Nos últimos anos, o elevado crescimento dos pagamentos eletrónicos e o simultâneo desenvolvimento das novas tecnologias, obrigaram as empresas a melhorar a eficácia dos seus processos de negócio. Em muitos casos, esta melhoria tem-se conseguido mediante a implementação de sistemas de fluxos de informação para estar em comunicação com fornecedores e clientes.

Visto que as empresas estão, cada vez mais, inseridas em contextos digitais, torna-se crucial a existência de proteções contra as ameaças informáticas, que garantam a continuidade do negócio. O aumento do número de transações online traduz-se num aumento de ciber fraudes, como confirmam 50% das organizações de serviços financeiros, questionadas. É evidente que as instituições financeiras devem fazer tudo o que for possível para proteger o seu negócio e para proteger os seus clientes dos ciber criminosos.

Se analisarmos detalhadamente, podemos observar que 41% das empresas implementaram uma solução de ciber segurança e 45% confiam em soluções prestadas por terceiros para reduzir os riscos. Ainda assim, 46% das empresas implementaram apenas uma solução parcial, contra as fraudes financeiras ou simplesmente não instalaram nada.

De acordo com estes resultados, cerca de metade das organizações que operam na área dos pagamentos eletrónicos utilizam soluções não especializadas que, segundo as estatísticas, não são fiáveis contra as fraudes e que apresentam uma elevada percentagem de falsos positivos. Convém ter-se em conta que o uso incorreto de sistemas de segurança pode levar ao bloqueio das transações. Também é de realçar que o desvio de pagamentos pode resultar numa perda de clientes e, em último caso, de lucros. Desta forma, é possível afirmar que este é um tema crítico para todos os negócios. A fraude em si não é apenas o problema, as organizações financeiras têm que reduzir o número de falsos alarmes nos seus sistemas para que consigam proporcionar um melhor serviço ao cliente.

“Tendo em conta a elevada concorrência que existe no mercado dos serviços financeiros, manter uma relação de confiança com os clientes é um fator decisivo para a prosperidade de qualquer empresa, a longo prazo.

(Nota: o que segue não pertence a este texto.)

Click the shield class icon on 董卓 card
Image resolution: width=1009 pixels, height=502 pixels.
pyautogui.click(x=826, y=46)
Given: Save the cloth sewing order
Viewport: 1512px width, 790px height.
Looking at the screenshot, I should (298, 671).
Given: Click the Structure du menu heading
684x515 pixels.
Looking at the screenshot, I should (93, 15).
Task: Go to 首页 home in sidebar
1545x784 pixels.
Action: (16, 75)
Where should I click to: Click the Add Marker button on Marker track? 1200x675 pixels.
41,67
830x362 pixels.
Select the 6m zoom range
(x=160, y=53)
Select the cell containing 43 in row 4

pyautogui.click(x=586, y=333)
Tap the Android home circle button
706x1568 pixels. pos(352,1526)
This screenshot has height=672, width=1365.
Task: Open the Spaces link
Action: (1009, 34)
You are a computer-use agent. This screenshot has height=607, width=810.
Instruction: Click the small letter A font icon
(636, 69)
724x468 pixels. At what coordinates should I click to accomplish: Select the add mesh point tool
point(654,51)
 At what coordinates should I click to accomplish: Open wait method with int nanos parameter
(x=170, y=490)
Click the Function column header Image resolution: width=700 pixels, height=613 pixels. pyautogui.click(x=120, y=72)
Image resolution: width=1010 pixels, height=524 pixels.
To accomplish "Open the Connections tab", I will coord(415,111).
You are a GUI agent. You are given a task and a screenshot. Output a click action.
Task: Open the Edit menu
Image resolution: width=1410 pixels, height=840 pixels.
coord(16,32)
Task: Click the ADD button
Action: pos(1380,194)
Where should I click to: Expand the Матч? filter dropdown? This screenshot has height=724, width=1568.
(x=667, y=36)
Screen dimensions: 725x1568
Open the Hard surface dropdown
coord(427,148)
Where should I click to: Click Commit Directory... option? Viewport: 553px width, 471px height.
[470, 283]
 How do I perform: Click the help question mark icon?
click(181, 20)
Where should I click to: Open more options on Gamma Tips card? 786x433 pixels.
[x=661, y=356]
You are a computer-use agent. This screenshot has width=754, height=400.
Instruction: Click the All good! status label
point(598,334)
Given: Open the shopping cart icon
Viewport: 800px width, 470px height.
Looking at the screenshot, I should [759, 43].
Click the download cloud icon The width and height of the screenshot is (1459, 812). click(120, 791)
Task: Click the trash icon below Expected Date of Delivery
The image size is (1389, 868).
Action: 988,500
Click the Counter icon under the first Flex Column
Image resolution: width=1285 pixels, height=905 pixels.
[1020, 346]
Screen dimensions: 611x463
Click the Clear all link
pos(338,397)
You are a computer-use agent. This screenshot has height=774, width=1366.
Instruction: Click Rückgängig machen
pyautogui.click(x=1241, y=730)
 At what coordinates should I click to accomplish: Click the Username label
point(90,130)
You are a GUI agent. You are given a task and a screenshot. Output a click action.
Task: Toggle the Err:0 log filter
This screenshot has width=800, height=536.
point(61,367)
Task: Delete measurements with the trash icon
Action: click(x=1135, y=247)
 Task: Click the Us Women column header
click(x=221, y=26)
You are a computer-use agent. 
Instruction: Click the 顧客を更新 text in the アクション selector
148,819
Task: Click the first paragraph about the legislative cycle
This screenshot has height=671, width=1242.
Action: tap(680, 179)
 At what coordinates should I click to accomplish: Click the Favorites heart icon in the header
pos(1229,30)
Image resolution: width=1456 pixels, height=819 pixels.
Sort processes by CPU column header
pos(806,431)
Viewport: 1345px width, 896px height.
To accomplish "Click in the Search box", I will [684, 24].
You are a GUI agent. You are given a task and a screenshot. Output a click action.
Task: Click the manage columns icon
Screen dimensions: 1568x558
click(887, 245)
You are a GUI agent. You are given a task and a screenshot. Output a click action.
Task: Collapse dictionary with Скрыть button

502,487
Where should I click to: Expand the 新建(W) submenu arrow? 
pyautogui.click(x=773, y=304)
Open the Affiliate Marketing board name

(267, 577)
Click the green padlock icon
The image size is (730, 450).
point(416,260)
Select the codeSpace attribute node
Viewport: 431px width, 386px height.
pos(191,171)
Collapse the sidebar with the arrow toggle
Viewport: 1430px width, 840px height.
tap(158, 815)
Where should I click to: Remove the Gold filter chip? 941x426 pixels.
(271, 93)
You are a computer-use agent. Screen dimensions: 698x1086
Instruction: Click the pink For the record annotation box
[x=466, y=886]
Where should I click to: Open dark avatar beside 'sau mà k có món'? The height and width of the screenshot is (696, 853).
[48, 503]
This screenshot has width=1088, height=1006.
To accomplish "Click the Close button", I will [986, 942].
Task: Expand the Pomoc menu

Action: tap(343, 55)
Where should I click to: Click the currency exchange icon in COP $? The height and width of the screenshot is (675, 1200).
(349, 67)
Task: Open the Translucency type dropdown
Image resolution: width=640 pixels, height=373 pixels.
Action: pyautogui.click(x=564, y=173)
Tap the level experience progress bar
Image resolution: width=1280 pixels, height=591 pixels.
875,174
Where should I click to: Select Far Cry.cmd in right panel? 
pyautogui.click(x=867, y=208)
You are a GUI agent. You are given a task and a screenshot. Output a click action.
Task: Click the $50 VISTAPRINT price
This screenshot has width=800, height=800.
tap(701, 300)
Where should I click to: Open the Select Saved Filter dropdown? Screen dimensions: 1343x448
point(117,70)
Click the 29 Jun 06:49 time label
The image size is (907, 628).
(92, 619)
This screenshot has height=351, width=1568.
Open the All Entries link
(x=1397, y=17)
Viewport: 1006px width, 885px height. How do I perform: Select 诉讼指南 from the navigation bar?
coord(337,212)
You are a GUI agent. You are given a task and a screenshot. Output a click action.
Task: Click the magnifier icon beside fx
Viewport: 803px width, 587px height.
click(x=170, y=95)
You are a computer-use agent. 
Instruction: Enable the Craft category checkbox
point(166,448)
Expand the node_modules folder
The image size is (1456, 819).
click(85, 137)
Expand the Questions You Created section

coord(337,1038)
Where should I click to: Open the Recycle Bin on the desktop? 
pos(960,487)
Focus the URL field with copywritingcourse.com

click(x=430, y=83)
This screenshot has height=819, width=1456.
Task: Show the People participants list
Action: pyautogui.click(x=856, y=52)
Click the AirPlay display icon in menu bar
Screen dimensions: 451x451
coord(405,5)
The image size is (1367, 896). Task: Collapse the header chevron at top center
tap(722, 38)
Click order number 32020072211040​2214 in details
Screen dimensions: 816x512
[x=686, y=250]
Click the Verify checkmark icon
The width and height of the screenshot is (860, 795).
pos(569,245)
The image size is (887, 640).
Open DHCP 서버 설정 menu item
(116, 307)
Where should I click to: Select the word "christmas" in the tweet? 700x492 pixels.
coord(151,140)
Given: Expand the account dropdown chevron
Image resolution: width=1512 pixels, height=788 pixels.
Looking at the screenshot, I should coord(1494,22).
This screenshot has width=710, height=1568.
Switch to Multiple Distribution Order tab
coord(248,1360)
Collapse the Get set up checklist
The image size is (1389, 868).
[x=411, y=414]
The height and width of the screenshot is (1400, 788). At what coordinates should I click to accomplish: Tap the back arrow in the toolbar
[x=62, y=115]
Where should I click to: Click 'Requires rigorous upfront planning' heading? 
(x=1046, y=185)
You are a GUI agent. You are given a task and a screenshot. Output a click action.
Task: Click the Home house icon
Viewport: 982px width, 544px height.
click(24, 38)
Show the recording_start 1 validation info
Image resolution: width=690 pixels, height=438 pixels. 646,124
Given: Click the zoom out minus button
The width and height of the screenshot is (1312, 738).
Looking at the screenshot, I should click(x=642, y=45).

A interdependência das relações digitais entre todos os agentes do mercado dos serviços financeiros, também significa que se qualquer organização na cadeia de valor experienciar um problema no serviço digital (seja devido a fraude, abuso, ataque cibernético, etc.), o dano pode propagar-se rapidamente a outras organizações nessa cadeia de valor. À medida que a procura de transações online aumenta, todas as empresas devem geri-las de forma segura. Assim, é crucial utilizar soluções de prevenção de fraudes especializadas que proporcionarão aos clientes o serviço mais seguro possível”, explica Alfonso Ramírez, Diretor Geral da Kaspersky Lab Iberia.

Os peritos da Kaspersky Lab recomendam que os bancos e os serviços de pagamento utilizem métodos integrais de proteção contra as fraudes online para proteger os seus clientes a vários níveis. Kaspersky Fraud Prevention inclui ferramentas de controlo de ameaças nos dispositivos do cliente, bem como a componente de servidor que se encontra dentro da infraestrutura do banco.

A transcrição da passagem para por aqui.